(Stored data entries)
^^^^^^^^^^^^^^^^

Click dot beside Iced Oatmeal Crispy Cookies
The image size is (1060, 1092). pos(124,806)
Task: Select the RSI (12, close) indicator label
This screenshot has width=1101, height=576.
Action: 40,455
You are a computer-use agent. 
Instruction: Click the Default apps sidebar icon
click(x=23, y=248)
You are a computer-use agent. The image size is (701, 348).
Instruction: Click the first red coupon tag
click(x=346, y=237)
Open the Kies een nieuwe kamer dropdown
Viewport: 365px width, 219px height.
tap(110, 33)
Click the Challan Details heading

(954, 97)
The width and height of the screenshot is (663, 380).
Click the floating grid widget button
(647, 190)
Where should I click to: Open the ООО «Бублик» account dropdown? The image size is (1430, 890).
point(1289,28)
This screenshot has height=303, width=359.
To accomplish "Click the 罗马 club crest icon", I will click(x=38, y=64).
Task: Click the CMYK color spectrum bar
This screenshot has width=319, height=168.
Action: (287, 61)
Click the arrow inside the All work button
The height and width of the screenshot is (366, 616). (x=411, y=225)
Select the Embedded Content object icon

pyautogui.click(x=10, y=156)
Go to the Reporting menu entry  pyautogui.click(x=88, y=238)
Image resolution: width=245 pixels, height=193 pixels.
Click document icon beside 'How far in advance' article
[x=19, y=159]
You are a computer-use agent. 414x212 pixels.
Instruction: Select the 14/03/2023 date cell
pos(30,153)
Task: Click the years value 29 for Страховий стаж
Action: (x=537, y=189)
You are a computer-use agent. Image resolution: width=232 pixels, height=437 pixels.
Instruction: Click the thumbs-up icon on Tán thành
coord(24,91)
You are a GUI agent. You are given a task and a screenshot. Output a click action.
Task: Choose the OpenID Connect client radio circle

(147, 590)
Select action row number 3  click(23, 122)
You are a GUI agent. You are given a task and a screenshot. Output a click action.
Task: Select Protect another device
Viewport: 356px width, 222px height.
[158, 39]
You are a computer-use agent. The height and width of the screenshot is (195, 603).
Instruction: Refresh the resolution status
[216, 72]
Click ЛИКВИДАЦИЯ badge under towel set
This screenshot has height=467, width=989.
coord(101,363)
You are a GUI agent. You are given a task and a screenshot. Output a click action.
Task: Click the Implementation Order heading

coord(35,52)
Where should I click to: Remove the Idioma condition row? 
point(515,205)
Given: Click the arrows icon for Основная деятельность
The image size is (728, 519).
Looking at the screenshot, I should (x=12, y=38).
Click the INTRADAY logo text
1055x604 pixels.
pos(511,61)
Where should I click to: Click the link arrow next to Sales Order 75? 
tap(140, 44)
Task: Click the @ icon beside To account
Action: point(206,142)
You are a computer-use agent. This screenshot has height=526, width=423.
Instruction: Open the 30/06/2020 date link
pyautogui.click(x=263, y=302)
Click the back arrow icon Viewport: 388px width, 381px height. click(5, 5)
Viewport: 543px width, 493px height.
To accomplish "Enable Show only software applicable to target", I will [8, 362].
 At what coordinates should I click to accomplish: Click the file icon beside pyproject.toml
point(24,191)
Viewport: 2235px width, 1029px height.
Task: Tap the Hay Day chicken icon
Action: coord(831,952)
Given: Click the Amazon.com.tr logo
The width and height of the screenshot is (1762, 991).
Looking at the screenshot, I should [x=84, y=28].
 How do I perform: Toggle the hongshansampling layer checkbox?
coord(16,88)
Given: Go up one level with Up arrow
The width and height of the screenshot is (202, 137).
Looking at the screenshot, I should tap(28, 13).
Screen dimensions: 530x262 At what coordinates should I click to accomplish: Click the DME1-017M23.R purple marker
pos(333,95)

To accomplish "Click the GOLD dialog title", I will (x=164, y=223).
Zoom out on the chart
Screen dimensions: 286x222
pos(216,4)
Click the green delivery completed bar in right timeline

^^^^^^^^^^^^^^^^

_PROBLEM STATEMENT_: Letter for letter, copy all of the entries above.

_ANSWER BOX_:
Click dot beside Iced Oatmeal Crispy Cookies
The image size is (1060, 1092). pos(124,806)
Task: Select the RSI (12, close) indicator label
This screenshot has width=1101, height=576.
Action: 40,455
You are a computer-use agent. 
Instruction: Click the Default apps sidebar icon
click(x=23, y=248)
You are a computer-use agent. The image size is (701, 348).
Instruction: Click the first red coupon tag
click(x=346, y=237)
Open the Kies een nieuwe kamer dropdown
Viewport: 365px width, 219px height.
tap(110, 33)
Click the Challan Details heading

(954, 97)
The width and height of the screenshot is (663, 380).
Click the floating grid widget button
(647, 190)
Where should I click to: Open the ООО «Бублик» account dropdown? The image size is (1430, 890).
point(1289,28)
This screenshot has height=303, width=359.
To accomplish "Click the 罗马 club crest icon", I will click(x=38, y=64).
Task: Click the CMYK color spectrum bar
This screenshot has width=319, height=168.
Action: (287, 61)
Click the arrow inside the All work button
The height and width of the screenshot is (366, 616). (x=411, y=225)
Select the Embedded Content object icon

pyautogui.click(x=10, y=156)
Go to the Reporting menu entry  pyautogui.click(x=88, y=238)
Image resolution: width=245 pixels, height=193 pixels.
Click document icon beside 'How far in advance' article
[x=19, y=159]
You are a computer-use agent. 414x212 pixels.
Instruction: Select the 14/03/2023 date cell
pos(30,153)
Task: Click the years value 29 for Страховий стаж
Action: (x=537, y=189)
You are a computer-use agent. Image resolution: width=232 pixels, height=437 pixels.
Instruction: Click the thumbs-up icon on Tán thành
coord(24,91)
You are a GUI agent. You are given a task and a screenshot. Output a click action.
Task: Choose the OpenID Connect client radio circle

(147, 590)
Select action row number 3  click(23, 122)
You are a GUI agent. You are given a task and a screenshot. Output a click action.
Task: Select Protect another device
Viewport: 356px width, 222px height.
[158, 39]
You are a computer-use agent. The height and width of the screenshot is (195, 603).
Instruction: Refresh the resolution status
[216, 72]
Click ЛИКВИДАЦИЯ badge under towel set
This screenshot has height=467, width=989.
coord(101,363)
You are a GUI agent. You are given a task and a screenshot. Output a click action.
Task: Click the Implementation Order heading

coord(35,52)
Where should I click to: Remove the Idioma condition row? 
point(515,205)
Given: Click the arrows icon for Основная деятельность
The image size is (728, 519).
Looking at the screenshot, I should (x=12, y=38).
Click the INTRADAY logo text
1055x604 pixels.
pos(511,61)
Where should I click to: Click the link arrow next to Sales Order 75? 
tap(140, 44)
Task: Click the @ icon beside To account
Action: point(206,142)
You are a computer-use agent. This screenshot has height=526, width=423.
Instruction: Open the 30/06/2020 date link
pyautogui.click(x=263, y=302)
Click the back arrow icon Viewport: 388px width, 381px height. click(5, 5)
Viewport: 543px width, 493px height.
To accomplish "Enable Show only software applicable to target", I will [8, 362].
 At what coordinates should I click to accomplish: Click the file icon beside pyproject.toml
point(24,191)
Viewport: 2235px width, 1029px height.
Task: Tap the Hay Day chicken icon
Action: coord(831,952)
Given: Click the Amazon.com.tr logo
The width and height of the screenshot is (1762, 991).
Looking at the screenshot, I should [x=84, y=28].
 How do I perform: Toggle the hongshansampling layer checkbox?
coord(16,88)
Given: Go up one level with Up arrow
The width and height of the screenshot is (202, 137).
Looking at the screenshot, I should tap(28, 13).
Screen dimensions: 530x262 At what coordinates should I click to accomplish: Click the DME1-017M23.R purple marker
pos(333,95)

To accomplish "Click the GOLD dialog title", I will (x=164, y=223).
Zoom out on the chart
Screen dimensions: 286x222
pos(216,4)
Click the green delivery completed bar in right timeline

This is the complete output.